Task description ::
Pick up the passage on aid and the Bosnian peace agreement where it stops, and write what comes next.

Extract to read ::
□ □ □ □ □ □ □

Third: there is a clear relationship between the economic help we are ready to give and the full respect for the peace agreement that we demand.
We must now operate under the clear assumption that the agreements that have been signed by all of the parties will also be fully implemented by all of the parties, and plan our activities accordingly. There might well be bumps on the road in coming months, but the direction in which everyone will be travelling should be clear. As we progress, the situation will have to be re-assessed. Political developments will be of particular importance in this regard. Let me mention the importance of progress towards elections, the full respect for human rights and the work of the International Criminal Tribunal for Former Yugoslavia.
The High Representative, following discussions with the Steering Board of the Peace Implementation Conference, must then be ready to give the political guidance that might be necessary. It should be clear that failure to fulfil the obligations undertaken will have its impact on the future course of international assistance.
Fourth: It is primarily the efforts of Bosnia itself that will determine economic developments in coming years.

□ □ □ □ □ □ □

Data listing ::
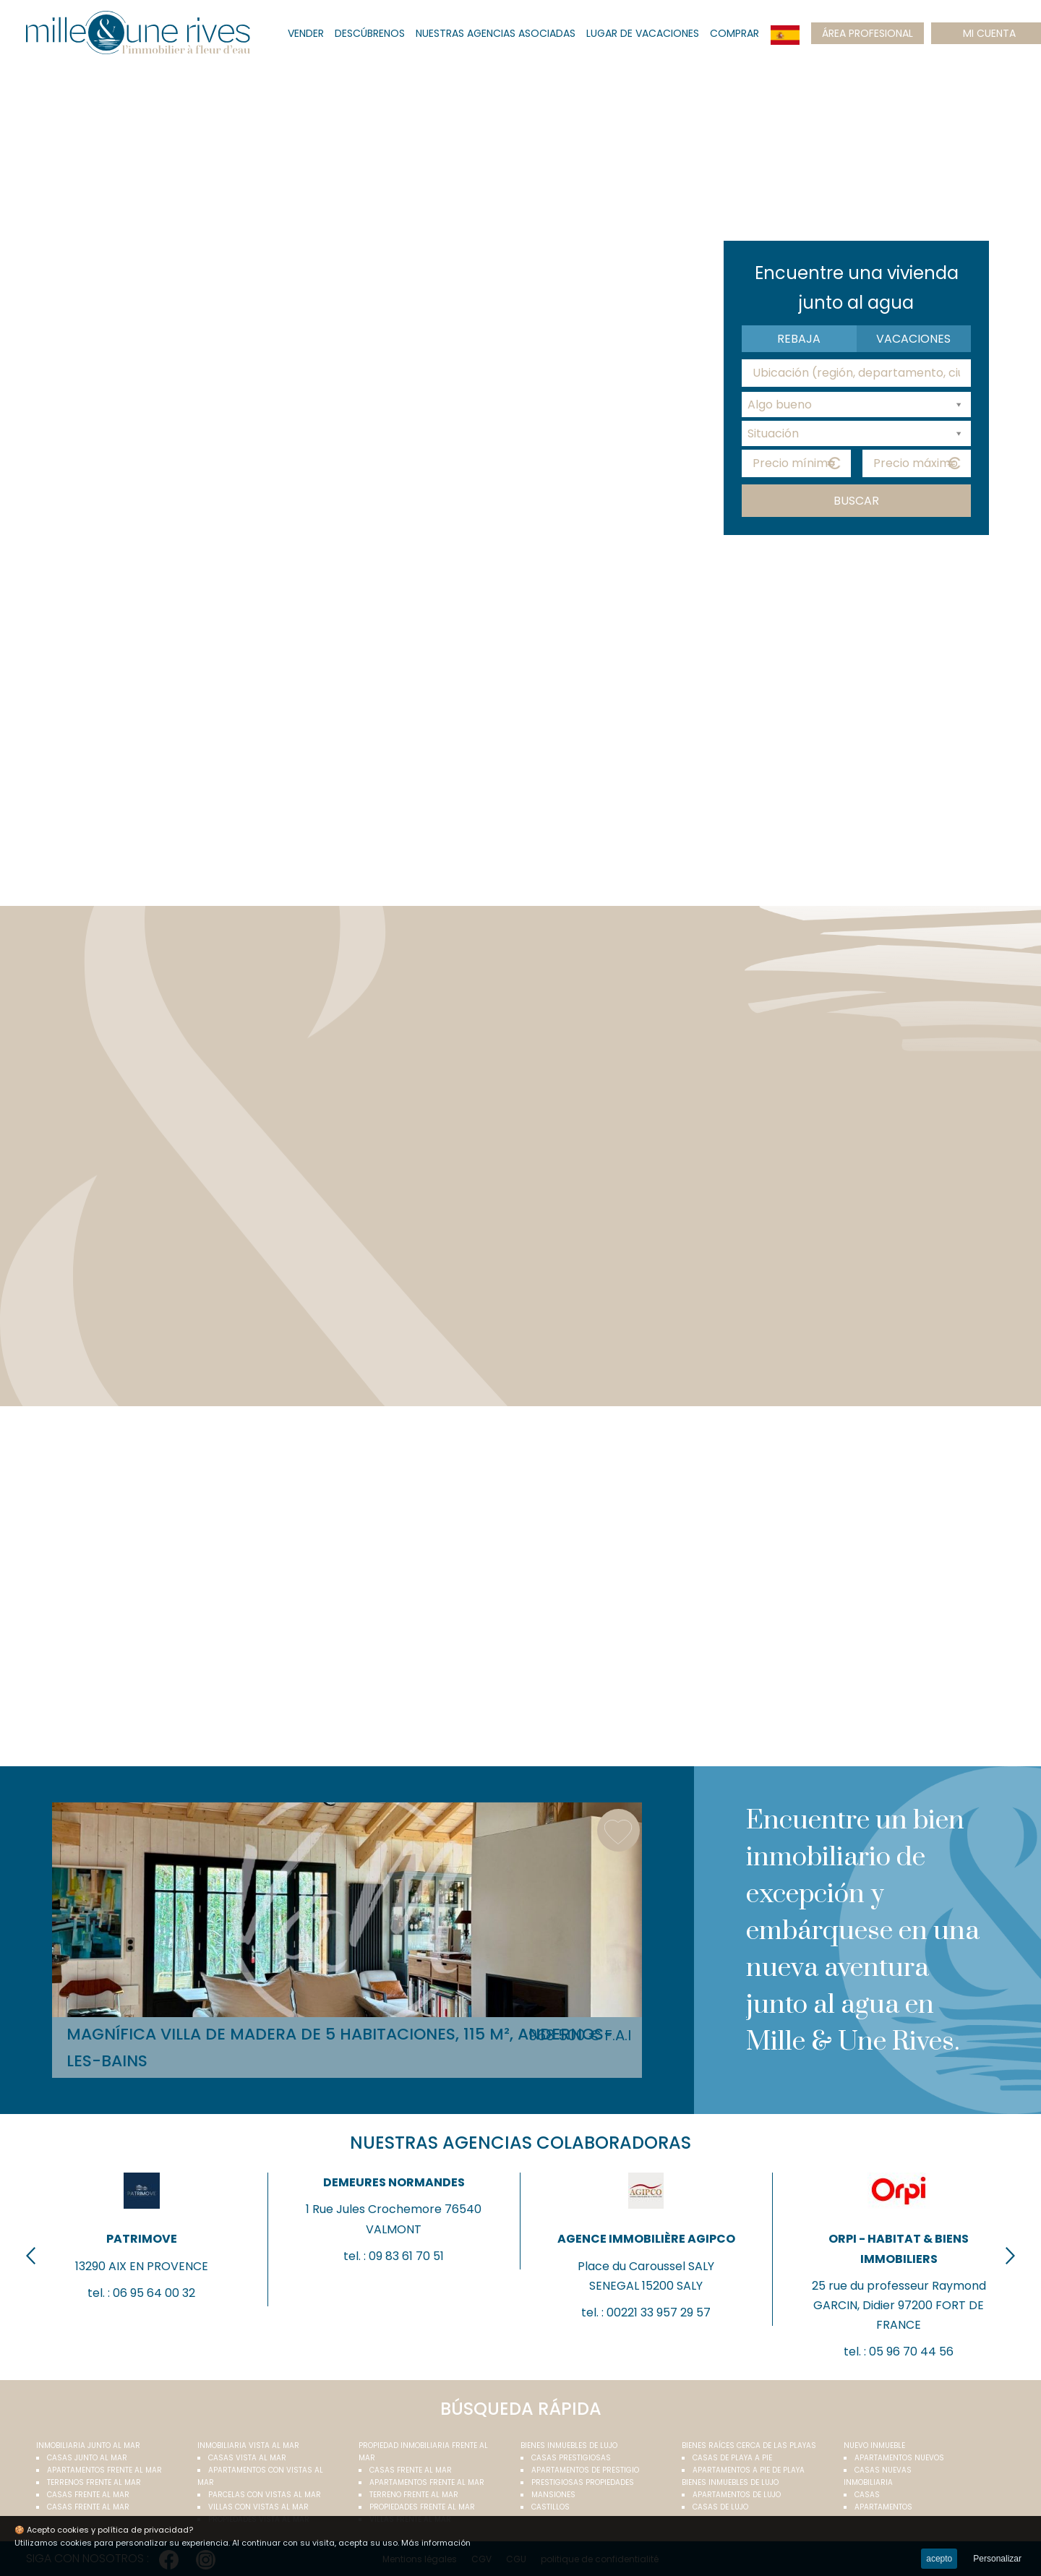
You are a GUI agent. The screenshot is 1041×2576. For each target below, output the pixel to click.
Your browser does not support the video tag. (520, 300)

□ □ □ □ □ □ □

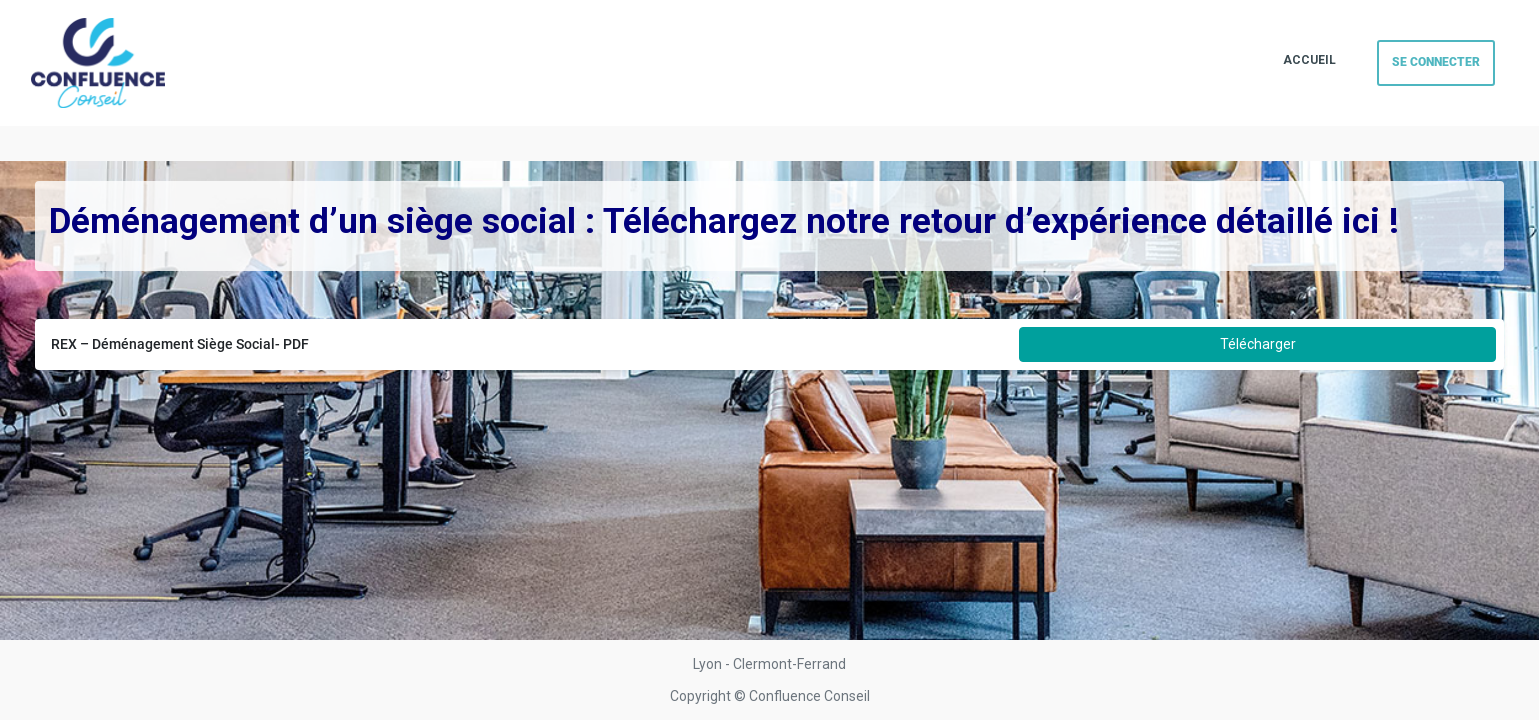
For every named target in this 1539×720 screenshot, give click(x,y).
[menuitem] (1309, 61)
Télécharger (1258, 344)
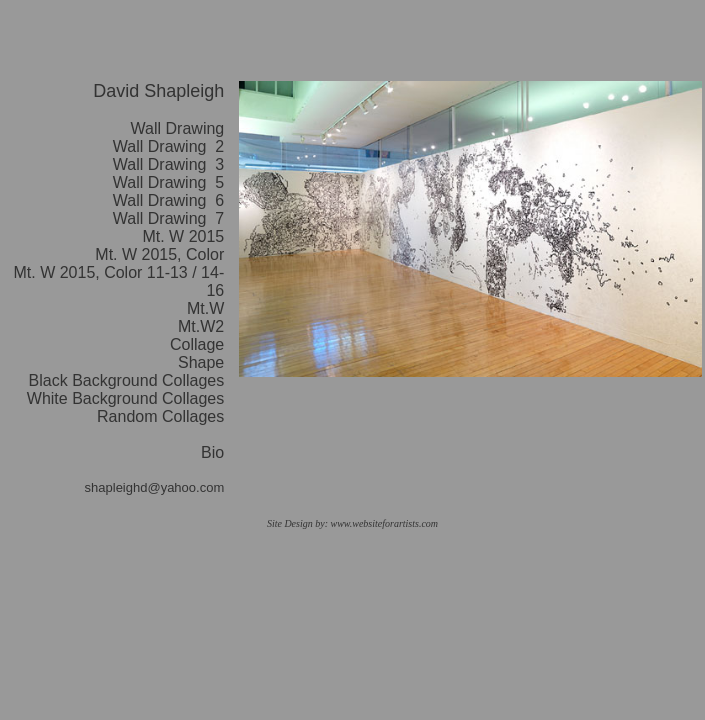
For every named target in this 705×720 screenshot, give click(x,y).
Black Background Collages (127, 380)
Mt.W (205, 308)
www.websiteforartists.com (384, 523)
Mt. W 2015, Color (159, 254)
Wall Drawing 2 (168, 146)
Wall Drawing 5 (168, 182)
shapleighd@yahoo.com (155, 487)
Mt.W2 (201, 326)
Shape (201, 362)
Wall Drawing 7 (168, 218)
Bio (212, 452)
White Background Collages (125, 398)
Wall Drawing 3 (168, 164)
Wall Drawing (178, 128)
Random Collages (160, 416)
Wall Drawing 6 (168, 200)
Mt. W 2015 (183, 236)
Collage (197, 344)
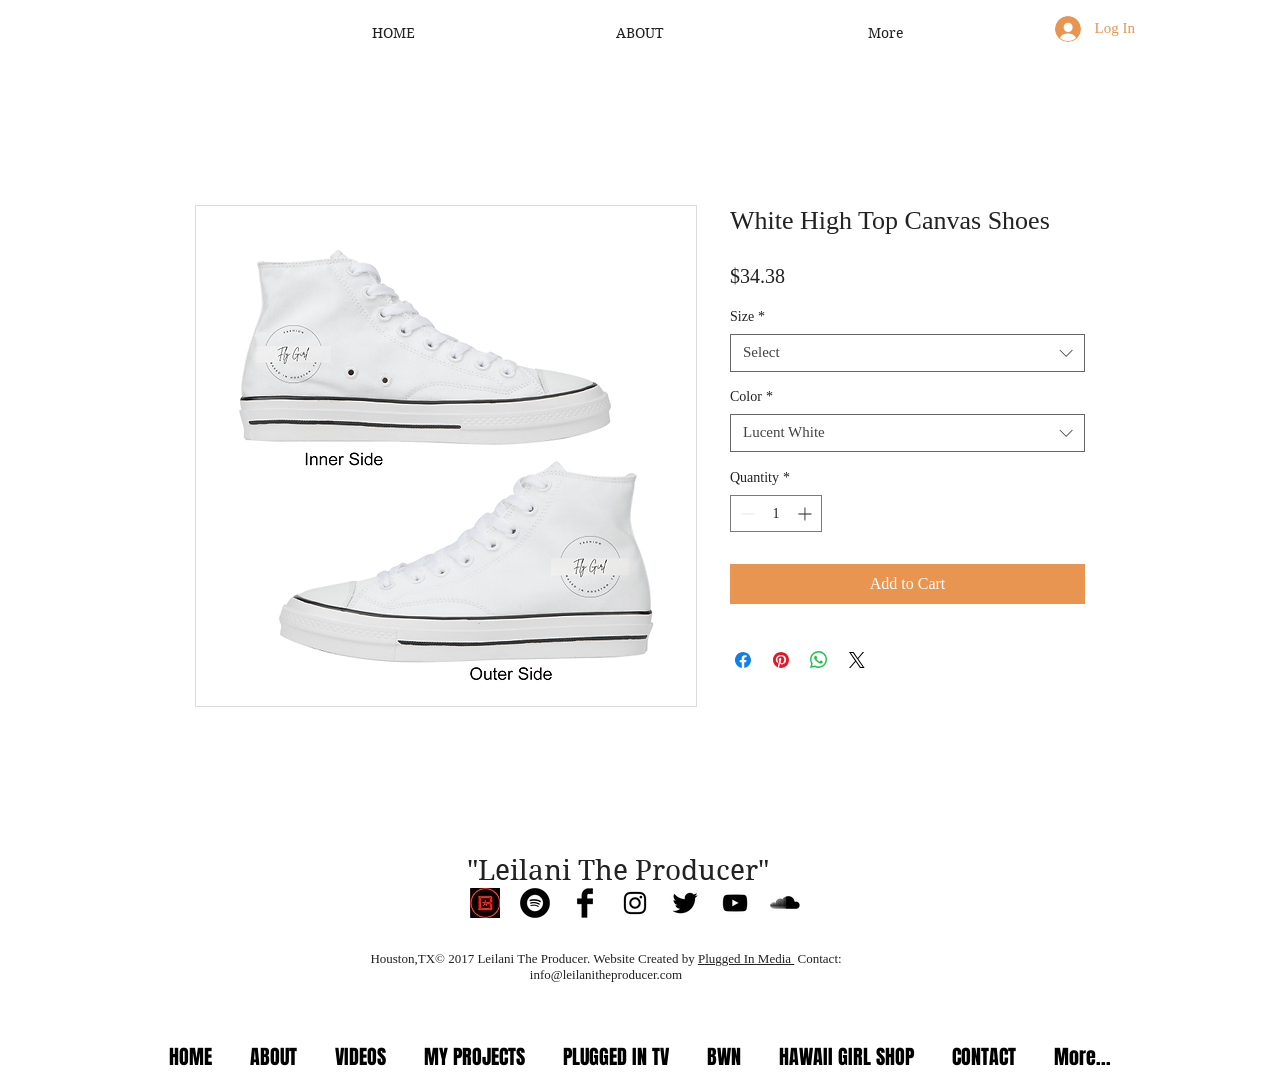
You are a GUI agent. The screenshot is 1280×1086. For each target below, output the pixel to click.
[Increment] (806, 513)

□ □ □ □ □ □ □

Answer to this exercise ::
No amount of international economic assistance can ever help if there are not the right conditions for economic activity to start, take hold and prosper. There is practically no limit to the damage that bad economic policies and wrong structural measures can do to an economy and to a society.
It is therefore of the utmost importance that the governments of the Federation, as well as the Serb republic, begin as soon as possible to develop the right macroeconomic framework for economic development, and that they are ready to do this as much as possible in close co-operation. The function of the High Representative, through the Joint Interim Commission, is ready to offer its help also in this respect.
There must be clear property rights. There must be sound money. There must be the freedom to trade and to start businesses. There must be the legal framework necessary for an open and prospering economy, and there must be the financial system ready and able to support it. There must be sound public finances, with revenues sufficient to cover all the expenditures that will be necessary.
If all of this is in place, the efforts of the international community can make a most important contribution to the economic development of Bosnia. But we must understand that if these conditions are not there, no amount of assistance can help. The example of Yugoslavia during the 1980s serves as a reminder of what might happen under these circumstances.
Fifth: No country can prosper without free and close economic relations with its neighbours and the outside world.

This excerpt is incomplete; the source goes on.